> _PROBLEM REQUIREMENTS_: Reproduce word for word the stretch of data from the line containing "At what coordinates" through the end, omitting the pictures.

(Interface element records)
=======
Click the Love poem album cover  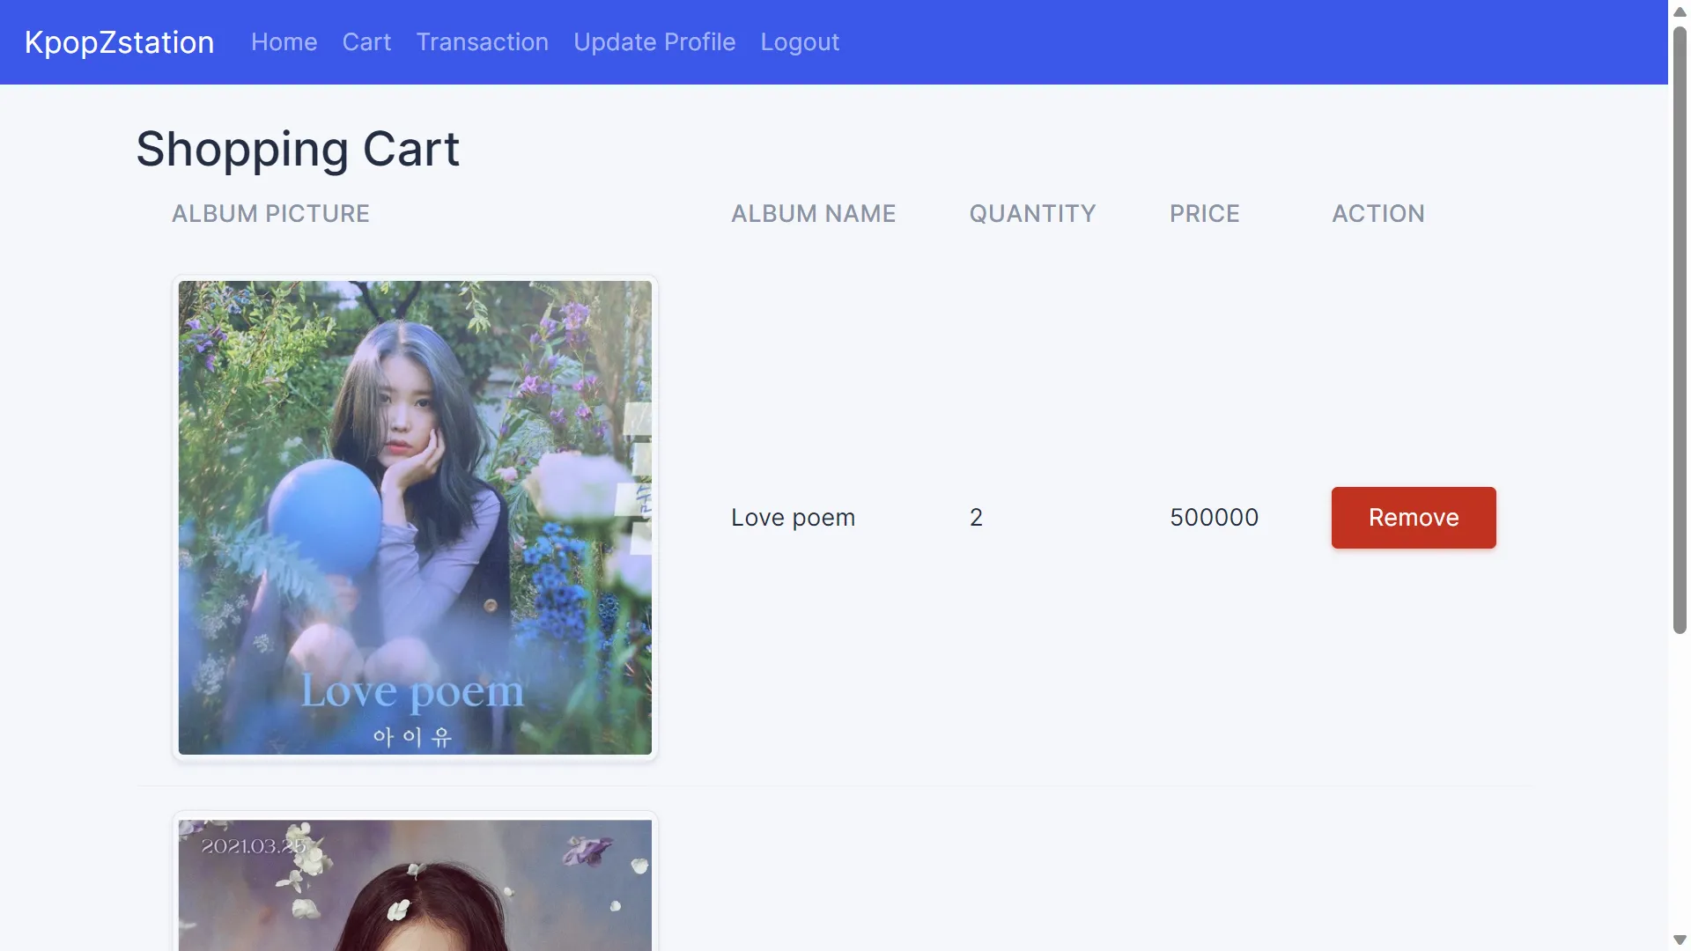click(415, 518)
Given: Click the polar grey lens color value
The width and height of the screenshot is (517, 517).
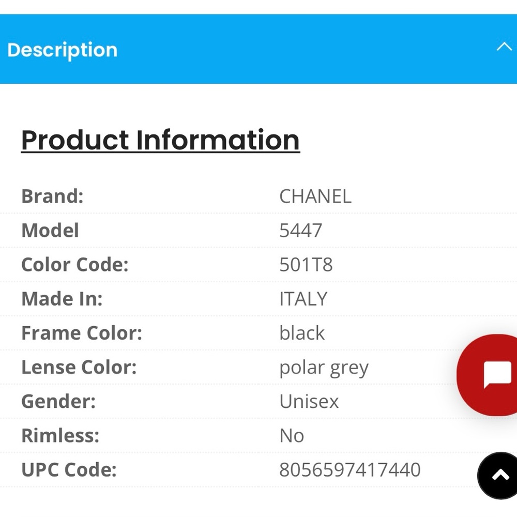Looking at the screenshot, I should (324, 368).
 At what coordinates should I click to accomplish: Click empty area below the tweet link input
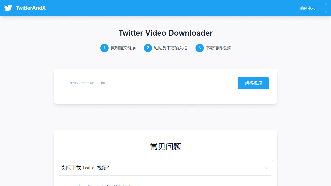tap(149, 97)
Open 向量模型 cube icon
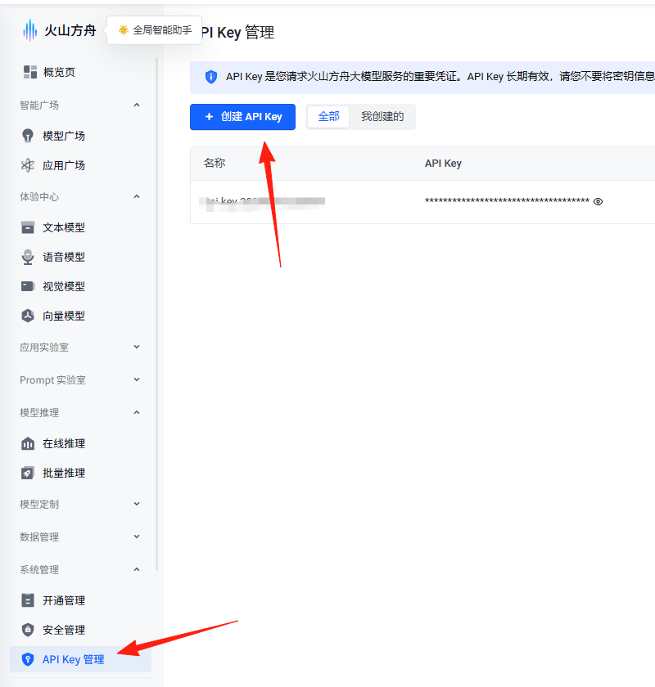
=======
> _FINISHED TASK_:
 At what coordinates should I click to accomplish: Click empty area below the tweet link input
tap(149, 97)
Open 向量模型 cube icon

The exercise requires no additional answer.